You edited this book while teaching theology at an Anglican College in South Africa. How did that context shape your experience of working on this book?

It brought home the gift of common prayer, shared forms and patterns of worship. The Episcopal Church is part of the Anglican tradition and our prayers and liturgies are similar all over the world. Our experiences of worship in South Africa were both familiar and unfamiliar. That’s similar to what we experienced as we read the essays for this book—people opened up the familiar and shed light on differences.

Is this book just for Episcopalians and Anglicans?

Not at all. One of the great gifts of excellent memoir is that through people’s sharing the particulars of their lives, and in this case, experiences of Episcopal worship, readers are drawn in to reflect on their own lives. That is, the particular opens a door to the universal. So people who worship in other denominations or are curious about Christian worship, as well as Episcopalians, can find inspiration for their own reflections on encounters with the divine.
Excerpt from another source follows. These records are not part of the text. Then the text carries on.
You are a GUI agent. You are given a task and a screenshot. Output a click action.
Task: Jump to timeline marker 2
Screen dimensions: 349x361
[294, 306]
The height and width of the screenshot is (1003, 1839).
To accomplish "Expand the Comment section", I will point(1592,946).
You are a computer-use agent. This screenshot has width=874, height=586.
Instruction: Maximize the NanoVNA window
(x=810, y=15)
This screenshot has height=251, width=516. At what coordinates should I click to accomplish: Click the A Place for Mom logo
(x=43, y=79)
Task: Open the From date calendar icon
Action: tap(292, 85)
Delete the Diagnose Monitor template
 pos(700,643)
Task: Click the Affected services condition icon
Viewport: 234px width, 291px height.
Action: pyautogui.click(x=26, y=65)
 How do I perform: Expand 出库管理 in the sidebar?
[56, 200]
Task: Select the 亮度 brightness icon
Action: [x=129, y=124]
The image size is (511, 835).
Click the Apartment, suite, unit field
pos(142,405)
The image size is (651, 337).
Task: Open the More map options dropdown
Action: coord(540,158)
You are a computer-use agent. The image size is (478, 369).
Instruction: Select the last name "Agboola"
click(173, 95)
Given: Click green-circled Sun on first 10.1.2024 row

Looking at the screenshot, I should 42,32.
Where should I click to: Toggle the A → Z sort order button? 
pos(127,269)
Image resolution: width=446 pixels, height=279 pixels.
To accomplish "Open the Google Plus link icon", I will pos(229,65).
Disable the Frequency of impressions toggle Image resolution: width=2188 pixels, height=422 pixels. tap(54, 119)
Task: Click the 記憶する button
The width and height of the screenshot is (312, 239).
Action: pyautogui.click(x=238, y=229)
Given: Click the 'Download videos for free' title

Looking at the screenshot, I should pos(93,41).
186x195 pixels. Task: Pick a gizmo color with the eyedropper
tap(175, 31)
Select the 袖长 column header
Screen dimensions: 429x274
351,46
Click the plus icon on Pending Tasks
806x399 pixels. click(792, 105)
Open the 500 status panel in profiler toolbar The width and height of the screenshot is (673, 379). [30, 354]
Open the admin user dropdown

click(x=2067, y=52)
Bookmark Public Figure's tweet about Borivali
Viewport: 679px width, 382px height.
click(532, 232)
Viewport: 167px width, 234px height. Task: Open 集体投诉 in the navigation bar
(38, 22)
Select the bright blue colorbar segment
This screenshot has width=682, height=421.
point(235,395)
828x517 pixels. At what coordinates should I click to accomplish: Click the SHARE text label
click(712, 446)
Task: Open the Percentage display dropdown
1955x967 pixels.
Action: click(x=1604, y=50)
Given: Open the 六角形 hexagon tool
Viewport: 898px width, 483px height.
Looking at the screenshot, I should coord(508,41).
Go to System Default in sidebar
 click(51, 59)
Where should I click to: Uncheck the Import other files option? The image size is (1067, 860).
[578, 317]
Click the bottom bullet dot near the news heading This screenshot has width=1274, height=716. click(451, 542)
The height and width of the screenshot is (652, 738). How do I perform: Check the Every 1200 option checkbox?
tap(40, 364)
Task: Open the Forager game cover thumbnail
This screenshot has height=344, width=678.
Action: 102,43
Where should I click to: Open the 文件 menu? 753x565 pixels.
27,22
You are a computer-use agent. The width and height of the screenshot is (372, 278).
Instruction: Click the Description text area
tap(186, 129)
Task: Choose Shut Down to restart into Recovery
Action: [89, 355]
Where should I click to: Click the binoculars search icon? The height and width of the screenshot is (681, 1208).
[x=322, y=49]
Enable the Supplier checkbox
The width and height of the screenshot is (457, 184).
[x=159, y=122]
There are pictures in this book. Why? 

Our great editor at Wipf and Stock, Robin Parry, suggested that since these are personal essays, it would be good to put the faces of the writers with the stories. We are so glad he did.

Students at the College of Transfiguration in Makhanda/Grahamstown

An Excerpt From Common Prayer

There are several wonderful books about the theology and development of liturgy. This isn’t one of them. In this book, we gather insights about worship by a number of people in the Episcopal Church who are bold enough to try to find language to describe how worship has formed them, surprised them, amazed them, comforted or confronted them; or rather, how God has done that through Episcopal liturgy. 

We are priests, people who get asked the questions priests get asked: Why worship? Why at that time? In that place? With those words? Sometimes the questions are asked as challenges, other times in wonderment or bafflement, particularly by people who aren’t as in the habit of showing up in church on Sundays as we are. These essays don’t so much answer these questions as they name some truths, some longing, some Love we know we can’t live without.

We originally envisioned this collection as focused on the experience of worship on Sundays, with the working title “Sunday Morning: Reflections on Episcopal Worship.” Some authors, appropriately, ventured beyond Sundays, and the book is all the richer for it. Hence the title Common Prayer.

In these pages, Spencer Reece dresses for his little entrance; Rhonda Mawhood Lee falls in love with Jesus by flashlight; J. Neil Alexander confesses that he is a Sunday-keeper; Sophfronia Scott gets a taste of grace; Lauren Winner wonders what the deal is with communion wafers; Rodney Clapp plays on Sundays; Melissa Deckman Fallon worries she is a bad Episcopalian; Steve Fowl provides a view from the choir; Amy Richter believes in demons; Cameron Dezen Hammon wants to belong to something; Duane Miller sweats in the calid Spanish summer; Paul Fromberg dances in friendship with God; Michael Battle ponders Zen-like riddles and bubble gum-blowing acolytes; BJ Heyboer finds a home at the foot of the cross; Ian Markham tries to be an atheist but fails; Kim Edwards realizes there is no such thing as ordinary time; Luisa E. Bonillas crosses the US-Mexico border every Sunday to go to church; worship saves Joe Pagano’s marriage; Kathryn Greene-McCreight smears ashes on her children’s foreheads; C. K. Robertson blesses heroes; Batman, Robin, and Supergirl show up for the blessing of Amy Peterson’s home; Rachel Stone longs to bring her pets with her everywhere, including church; and Fred Bahnson recounts the legendary chainsaw Eucharist.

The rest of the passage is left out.